There were no women visitors today. There were not often many, as they fished in the morning, but today there were none. And the men who’d come were agitated, scowling, full of complaints.

Old Sanjo pointed to her typewriter in the big mosquito room. His skin stretched across his armpits like a bat’s, so thin it was nearly transparent.

She had promised him she would show him how it worked.

‘Obe,’ she said to him. Yes.

Nearly everyone got up.

‘Only Sanjo,’ she said.

She took him into the room. He poked at the netting, firm in its wooden frame. He drew back to poke harder.

No, she told him.

He looked all around, tracing the lines of this ten-by-ten frame of netting they were in. He looked like he wanted to leave. Everyone else was peering in, noses against the screen.

She ripped a piece of paper from her notebook and spun it around the platen.

Sanjo , she typed quickly. He stepped back at the noise. Several children screamed. She pulled out the paper and handed it to him. ‘You. Sanjo. In English. In my talk.’
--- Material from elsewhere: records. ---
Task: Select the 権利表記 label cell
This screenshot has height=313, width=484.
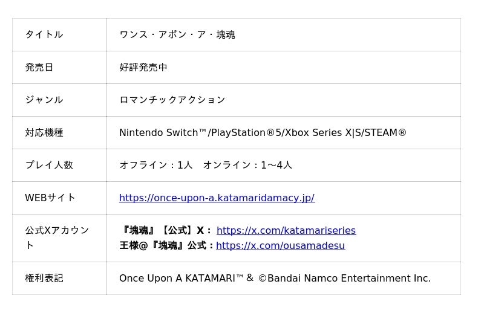Action: click(44, 279)
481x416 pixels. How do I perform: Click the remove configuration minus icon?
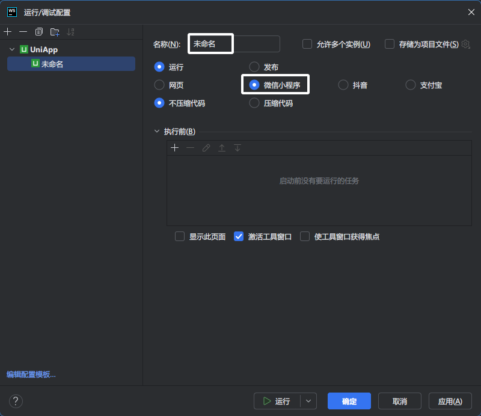pos(23,32)
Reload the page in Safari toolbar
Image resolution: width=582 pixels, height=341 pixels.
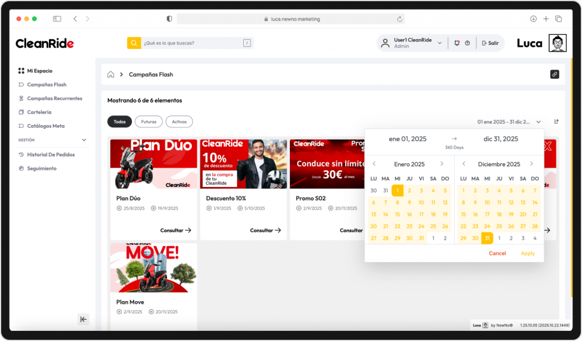[400, 19]
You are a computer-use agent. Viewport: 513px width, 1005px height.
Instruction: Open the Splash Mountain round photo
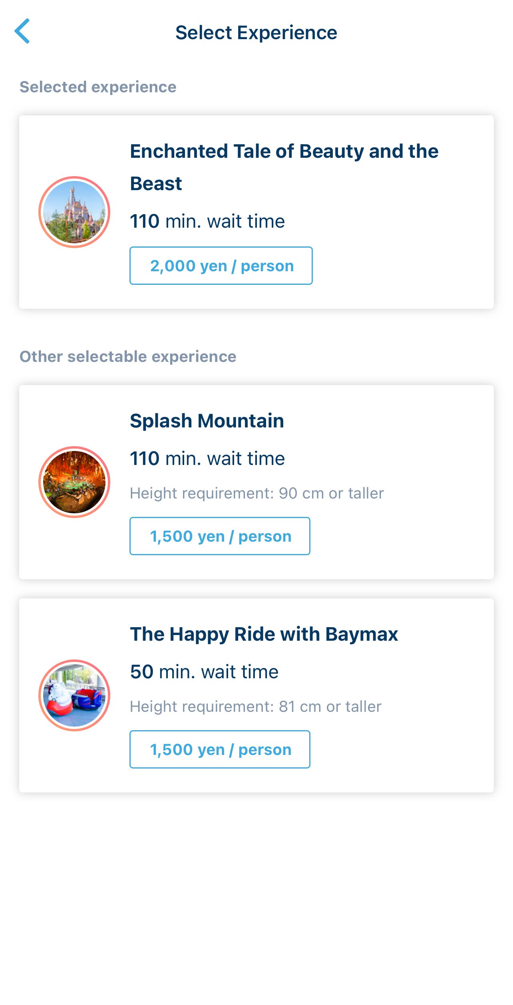point(74,482)

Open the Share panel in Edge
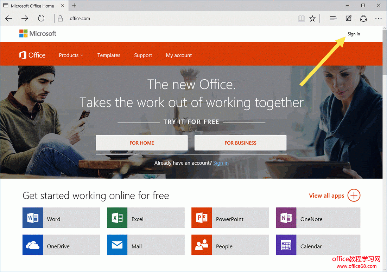click(x=363, y=18)
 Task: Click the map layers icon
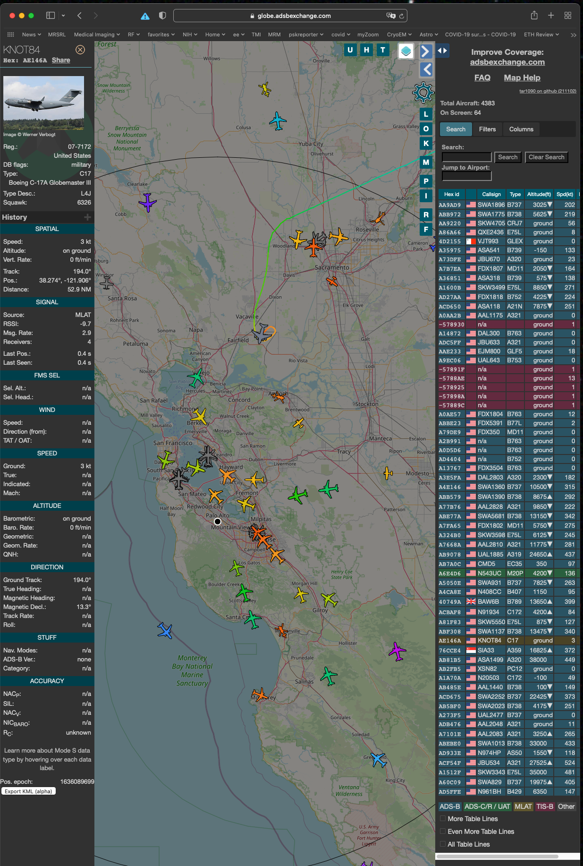pyautogui.click(x=406, y=51)
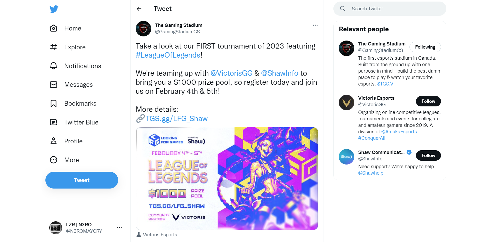
Task: Compose with the blue Tweet button
Action: point(82,180)
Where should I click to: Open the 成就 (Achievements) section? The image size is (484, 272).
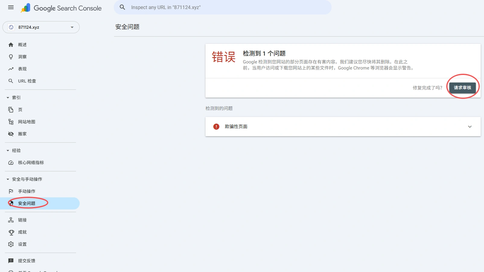pyautogui.click(x=22, y=232)
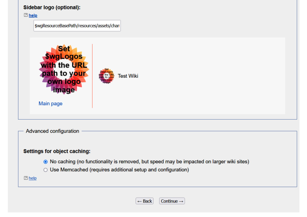Click the 'Settings for object caching' label

(x=56, y=151)
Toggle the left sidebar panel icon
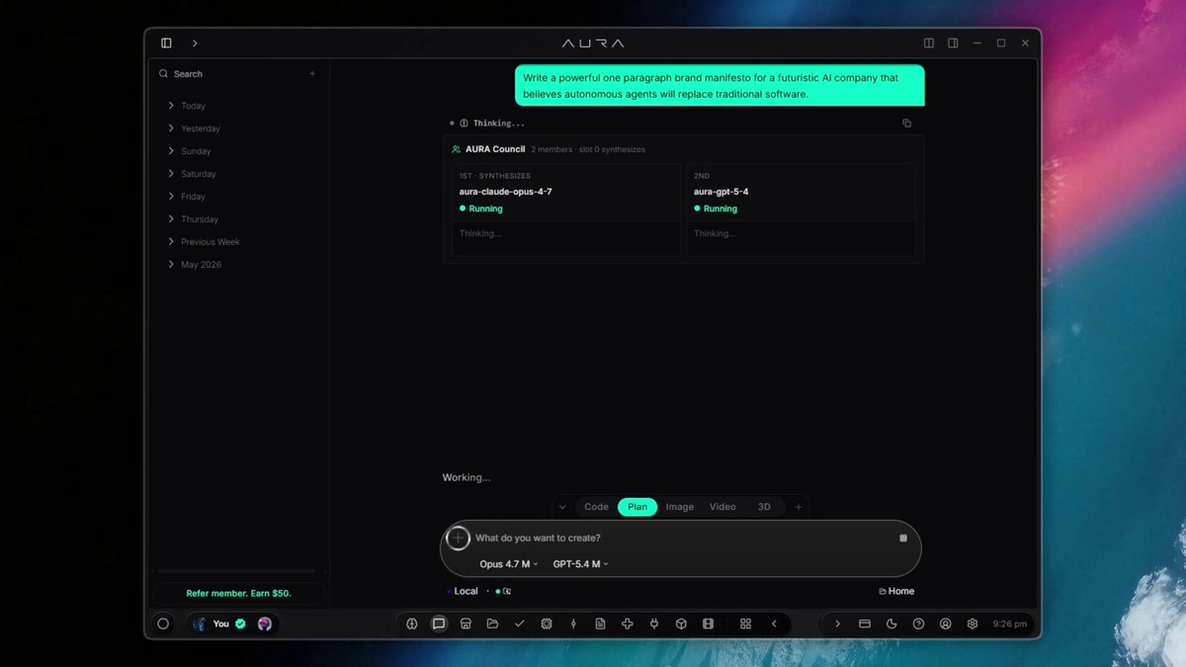Image resolution: width=1186 pixels, height=667 pixels. pyautogui.click(x=166, y=43)
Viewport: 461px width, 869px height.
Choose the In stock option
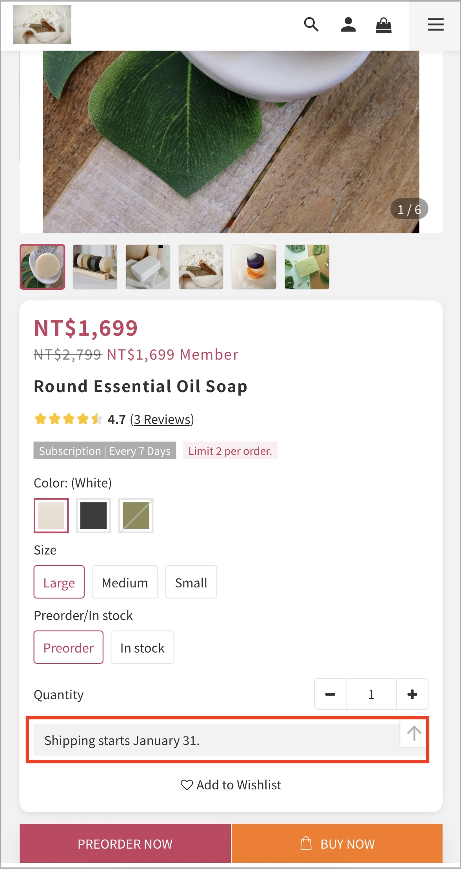pos(142,647)
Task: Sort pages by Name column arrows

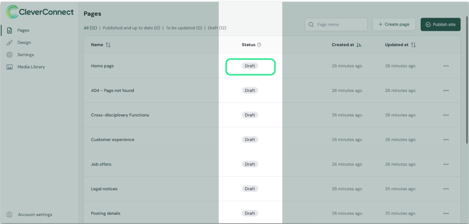Action: tap(108, 45)
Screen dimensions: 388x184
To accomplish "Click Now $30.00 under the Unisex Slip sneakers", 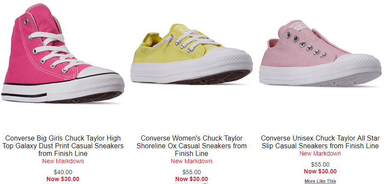I will (320, 171).
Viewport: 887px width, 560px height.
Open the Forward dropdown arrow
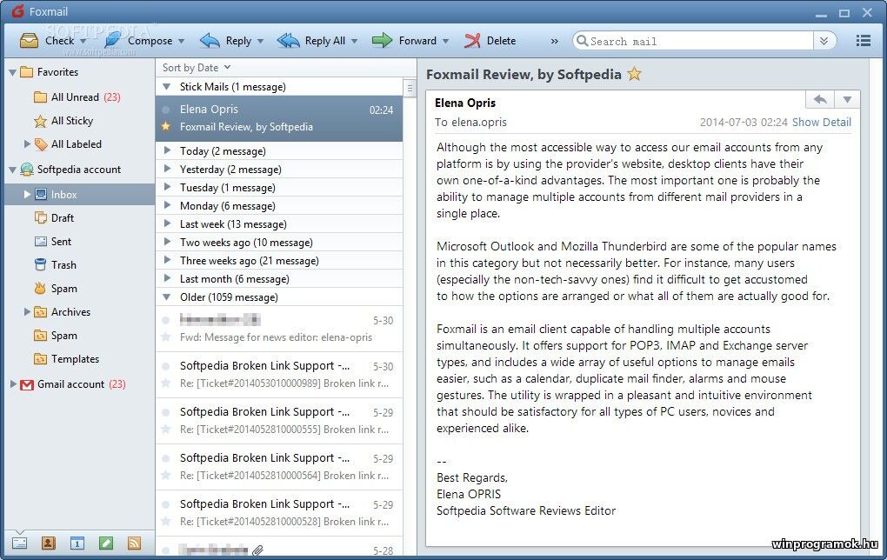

He touched the letters she’d typed. ‘I have seen this before,’ he said. He pointed to her books. ‘I did not know it could be my name.’

‘It can be anything.’

‘They are powerful?’

‘Sometimes.’

‘I do not want them.’

She realized he saw the letters as part of his ‘dirt,’ a piece of him like hair or skin or shit that enemies could steal and put a hex on.

‘It is not your dirt.’

He handed it back to her.

‘I will keep it here,’ she said. ‘Then it will be safe.’

Fen did not return for lunch, so she was able to get out early on her rounds to the women’s houses. She had been visiting these twelve houses for six weeks now. They each contained several families, minus the men and the initiated boys, who slept in the ceremonial houses closer to the lake. Despite her daily progress with the language, she felt she’d reached an unexpected plateau with the women. The men, though harder to access because she was not allowed into their houses, were free with their words, included her in their talk of who would marry whom, and what would have to be paid, and to whom, while the women had far less patience for chatter. She had never known a tribe where the women were more reticent than the men.

Because the rains were late, the road was a desiccated crust, hard as marble underfoot. Ripe fruit exploded when it hit the ground. Hot air blew down from the high trees, their dry fronds cracking against each other. Bugs aimed for her eyes and mouth, looking for moisture.

At the turn in the road she found Fen with a few men, scraping out the last bits of wood pulp from the hollowed trunk with flat rocks. As usual, even for manual labour, the Tam men wore many strings of round yellow shells around their neck, armbands of bamboo fiber, and fox fur pubic covering. Their hair was curled and festooned with parrot feathers. The shell necklaces clacked rhythmically as they worked. Three skulls, leather-brown with age, were propped up against a tree nearby to oversee and bless the work of the descendants of their clan. One skull was missing its jaw. Nell looked for it and sure enough, it hung around the neck of Toabun, the clan elder.